O vice-primeiro-ministro Paulo Portas promete continuar atento «à promoção internacional» das empresas e, numa carta enviada à empresas, diz que conta com a AICEP para prosseguir com a agenda de internacionalização.

Na missiva, a que a Lusa teve acesso, Paulo Portas sublinha que vai assumir «responsabilidades no seio do Governo que incluem a coordenação das políticas económicas».

Nesse sentido, terá «uma perspetiva atenta à promoção internacional das empresas, disponível para ajudar na defesa dos interesses da economia nacional nos mercados externos e muito virada para o reforço do investimento», refere o governante, sublinhando que isso será feito «sempre em articulação com os ministérios setoriais».

O vice-primeiro-ministro, que tomou posse na quarta-feira, sublinha ainda «o muito importante papel que a AICEP [Agência para o Investimento e Comércio Externo de Portugal] teve, tem e terá numa agenda de crescimento, investimento, internacionalização e exportações».

Na carta, de duas páginas e datada de 23 de julho, Paulo Portas aproveita para «manifestar o profundo respeito e admiração» pelas empresas exportadoras, «que têm sido um excelente motor da economia nacional».

Portas recorda que enquanto ministro de Estado e dos Negócios Estrangeiros tinha a tutela, em articulação com o ministério da Economia e do Emprego, da AICEP.

«Dediquei uma parte substancial da minha agenda à diplomacia económica e à promoção das empresas portuguesas nos mercados externos», refere.

Sublinha que a internacionalização da economia portuguesa «foi reforçada como prioridade política externa» e que se assume «hoje, de forma inquestionável e incontestada, como um dos seus eixos fundamentais».

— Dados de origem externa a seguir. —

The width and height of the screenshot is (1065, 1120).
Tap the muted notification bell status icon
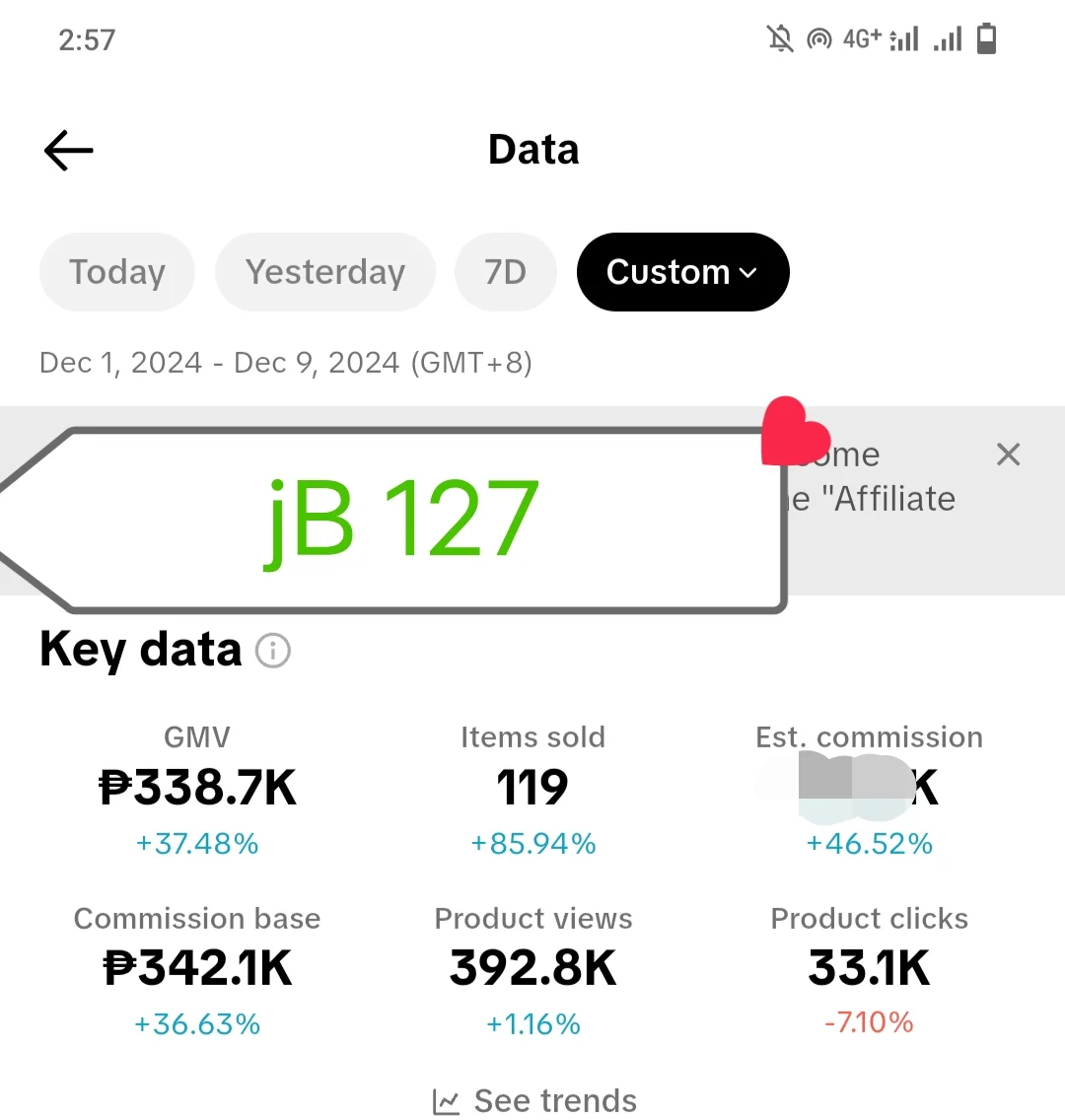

Recorda que o período entre 2011 e 2012 foi marcado pelo crescimento das exportações e que nos primeiros quatro meses deste ano houve um aumento de 4,1% das vendas ao exterior. Número que «confirma a vitalidade» das empresas exportadoras portuguesas, acrescenta.

«O mérito do crescimento das exportações e do sucesso na internacionalização das empresas é, precisamente, das empresas», aponta ainda.

«Portugal precisa acelerar um ciclo de crescimento económico, à geração de riqueza e criação de emprego. Só desta forma conseguiremos resgatar o nosso futuro como país, assegurar a plena soberania de Portugal e garantir maior prosperidade para as gerações vindouras», adianta na carta enviada às empresas.

«Pela minha parte, neste momento exigente que o nosso país atravessa, empenhei-me em promover, acompanhar e ajudar as nossas exportações de bens e serviços e a internacionalização das nossas empresas, na convicção de que conquistando mais mercado lá fora, reforçamos a capacidade de garantir solidez e saúde económica no mercado interno».